## TASK DETAILS
List every population figure the account of Niue gives for the island, with what each one refers to.

## PAGE EXCERPT
What a fascinating, brilliant place. Niue is the one of the smallest independent countries in the world, the island being roughly 12miles by 8 miles. It is traditionally known as “The Rock of Polynesia”. It is an uplifted coral block and there is very little reef, it standing proud with cliffs up to 30m high all around the islands perimeter. Life holds on tenuously as the soil is not tremendously fertile but there is an ancient “rain forest” on the W side of the island. Traditional farming requires a seven year rotation for the land to recover. In the last few years, hydroponics has taken over and there is a large farm producing a good stock of fresh veg and salad crops which keeps the island reasonably stocked. One thing it does has is water with huge subsurface stocks easily accessible.
Its closest neighbour is Tonga, some 250miles away. Once ruled by its kings, these days Niue uses the administrative services of NZ to allow it to interact with the outside world and the currency is the NZ dollar. It has two flights a week, increased this year from one and it gets resupplied by ship once a month. A Premier and three ministers are the senior political positions and there is a NZ Governor on the island too.
Interestingly enough, we met a previous NZ governor here as well, running a bar and mini-golf course. He came, saw, loved, married and stayed on after his time ran out. There is just something about the island, he said………..
Niue was hit very hard in 2004 by Cyclone Heta. The population before Heta was 2500 but large numbers left the island as it did a great deal of damage. The hospital, set 100m back from the sea and up a 30m cliff was washed away as was the Yacht Club beside it. A large number of houses and businesses were destroyed too. Numbers went as low as 1100. Now, some 13 years later, the population is recovering and is back to about 1900. Numbers in the primary school are at 200 and the High School is about 150. Some kids disappear off to relatives and finish school in NZ. Large numbers of the teenagers disappear to NZ for tertiary education. One I spoke to, reading Law at Auckland, intends to return to the island that she loves in her 30’s, once she has built up a war chest. The lady has a definite plan.
Capt Cook visited Niue and tried to land in 1774 but was beaten off by the locals three times. Cook’s Marines had to fire on the islanders to be able to escape and the named the island Savage Island which stuck until it reverted to Niue. He did, however, in the very short period he was here, “plant” the flag and claim Niue in the name of His Majesty. The next foreigner that visited Nuie was some 60 years later! The local language of Niuem is alive and well and is the primary language taught and used in the school. English is the second language. Christianity was introduced in the 1840s by a returning islander, Peniaminus, who had spent time in Samoa. We visited his grave which is kept in good order. His birthday is now a national holiday.
Booking in was easy. We called Niue Radio and then the Yacht Club on Ch16. Niue Radio warned off the Customs and Immigration staff who came down to the dock to clear us in, done with big smiles. We are boat number three here this year. We will pay $34 exit tax per head (under 12s are free) and $15 as a one off charge for rubbish. Later this year the price is due to go up to around about $90 a head (stipulated by the NZ authorities) which I think brings it roughly in line with Cook Island charges, another NZ administrated country. The locals aren’t that happy about it as they are concerned that yachties will simply bypass them. Time will tell.

## PROVIDED MATERIAL
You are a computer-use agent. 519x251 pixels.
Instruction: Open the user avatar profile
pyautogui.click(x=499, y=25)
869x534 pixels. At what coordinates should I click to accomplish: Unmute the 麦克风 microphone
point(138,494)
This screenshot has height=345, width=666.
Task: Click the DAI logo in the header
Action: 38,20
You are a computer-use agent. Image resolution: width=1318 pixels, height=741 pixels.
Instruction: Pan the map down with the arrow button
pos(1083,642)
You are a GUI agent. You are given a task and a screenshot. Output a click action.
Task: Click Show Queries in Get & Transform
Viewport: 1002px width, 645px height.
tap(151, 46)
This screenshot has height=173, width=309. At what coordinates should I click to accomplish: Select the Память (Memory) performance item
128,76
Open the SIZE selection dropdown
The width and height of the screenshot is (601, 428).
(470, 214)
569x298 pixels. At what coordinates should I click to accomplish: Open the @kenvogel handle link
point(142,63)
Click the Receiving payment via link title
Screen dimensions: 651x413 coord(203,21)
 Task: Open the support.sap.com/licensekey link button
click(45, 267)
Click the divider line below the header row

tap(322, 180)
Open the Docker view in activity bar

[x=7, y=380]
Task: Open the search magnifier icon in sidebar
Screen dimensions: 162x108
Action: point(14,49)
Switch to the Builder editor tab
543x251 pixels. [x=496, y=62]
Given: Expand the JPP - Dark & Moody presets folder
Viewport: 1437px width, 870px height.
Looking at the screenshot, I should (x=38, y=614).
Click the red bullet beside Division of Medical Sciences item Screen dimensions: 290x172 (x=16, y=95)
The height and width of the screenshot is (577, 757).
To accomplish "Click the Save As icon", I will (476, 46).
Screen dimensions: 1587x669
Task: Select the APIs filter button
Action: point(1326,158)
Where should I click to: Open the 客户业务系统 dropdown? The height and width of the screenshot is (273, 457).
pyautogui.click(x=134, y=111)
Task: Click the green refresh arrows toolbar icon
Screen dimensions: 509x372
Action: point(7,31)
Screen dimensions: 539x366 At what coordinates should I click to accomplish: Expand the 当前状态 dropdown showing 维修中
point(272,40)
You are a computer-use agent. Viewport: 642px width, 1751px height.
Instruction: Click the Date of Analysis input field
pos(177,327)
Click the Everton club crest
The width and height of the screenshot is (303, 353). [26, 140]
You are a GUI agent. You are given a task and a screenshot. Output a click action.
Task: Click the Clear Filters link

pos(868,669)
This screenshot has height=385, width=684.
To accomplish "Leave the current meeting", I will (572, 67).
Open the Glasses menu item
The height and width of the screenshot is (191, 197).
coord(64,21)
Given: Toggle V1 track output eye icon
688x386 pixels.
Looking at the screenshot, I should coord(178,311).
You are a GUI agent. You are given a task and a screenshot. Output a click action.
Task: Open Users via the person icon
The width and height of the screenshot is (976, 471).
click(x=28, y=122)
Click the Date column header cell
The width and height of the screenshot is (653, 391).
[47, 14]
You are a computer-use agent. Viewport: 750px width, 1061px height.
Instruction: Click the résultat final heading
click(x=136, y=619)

## COMPLETED EXERCISE
- 2500: the population before Cyclone Heta
- 1100: the lowest the numbers went after the cyclone
- about 1900: the population now, some 13 years later